Le Ménestrel 9/9/1883, p. 326: — Jennius de la Liberté rend compte du second festival du Trocadéro, donné au profit du monument Berlioz. « Le programme, composé avec un grand soin artistique, dit-il, nous a donné l’occasion de réentendre des fragments de la Damnation de Faust et des Troyens fort bien exécutés. M. Edmond Hippeau, dans une trop courte allocution, a retracé l’existence douloureuse d’Hector Berlioz. Quelques défections regrettables ont troublé cette touchante solennité. M. Mounet-Sully, qui devait dire une poésie de M. Charles Grandmougin, a fait défaut au dernier moment. Et c’est le poète lui-même qui est venu adresser à la mémoire de Berlioz les strophes inspirées de son poétique hommage. L’auteur et l’interprète, qui ne faisaient qu’un, ont été chaleureusement applaudis. Mme Sabini, appelée à nous chanter la Captive, a fait défaut également. »
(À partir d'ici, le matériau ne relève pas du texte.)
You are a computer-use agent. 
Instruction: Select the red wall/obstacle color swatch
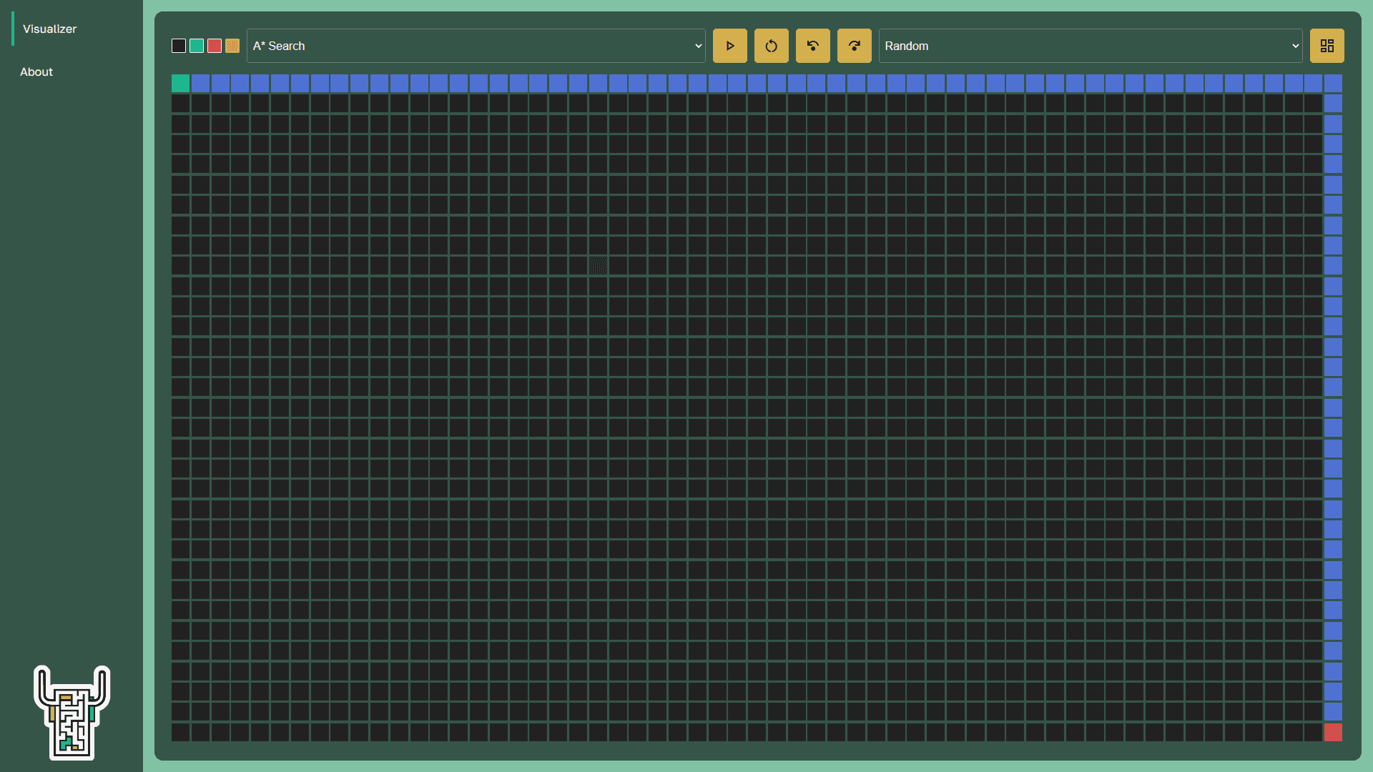click(x=214, y=45)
E. Reyer, Journal des Débats 28/10/1883, p. 2

Le Ménestrel 23/12/1883, p. 30: Il fut un temps où la musique de Berlioz offrait tout l’attrait du mystère ; l’auteur prenait soin de l’entourer de si étonnants commentaires, l’exécution en était déclarée tellement difficile, d’une difficulté touchant presque à l’impossibilité, que peu d’artistes étaient disposés à l’aborder ; on s’en approchait avec cette religieuse terreur qu’éprouvaient les anciens devant les bois sacrés qu’habitait un dieu. Berlioz n’a plus aujourd’hui de secret pour personne : on le joue avec la perfection qu’il avait rêvée ; ses commentaires sont reproduits sur les programmes. Le public peut, en toute connaissance de cause, apprécier cet artiste dont les aspirations n’avaient pas de bornes, qui rêvait l’immense et n’y atteignait que rarement. Il serait puéril de faire ici une appréciation de la Symphonie fantastique dont M. Pasdeloup a donné dimanche dernier une excellente exécution. […] En résumé, grand succès et excellent concert. H. BARBEDETTE.
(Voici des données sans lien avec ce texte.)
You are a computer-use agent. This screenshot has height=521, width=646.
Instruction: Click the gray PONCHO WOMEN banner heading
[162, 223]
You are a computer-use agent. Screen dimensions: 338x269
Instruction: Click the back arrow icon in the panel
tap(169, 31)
H. Barbedette, Le Ménestrel 30/12/1883, p. 39

1884

Le Ménestrel 3/2/1884, p. 79: — M. Colonne a donné deux auditions consécutives de la Symphonie fantastique. Celle de dimanche dernier, à laquelle nous assistions, était vraiment remarquable par la précision des attaques, la correction des mouvements et le grand entrain avec lequel chaque morceau était enlevé, aux applaudissements d’un nombreux public. On a fait bisser la scène du bal, et peu s’en est fallu que la Marche au supplice n’eût le même sort. Décidément Berlioz porte bonheur à l’Association artistique. Il est vrai d’ajouter qu’aux concerts du Châtelet, le maître peut se croire chez lui. […] E. DE BRICQUEVILLE.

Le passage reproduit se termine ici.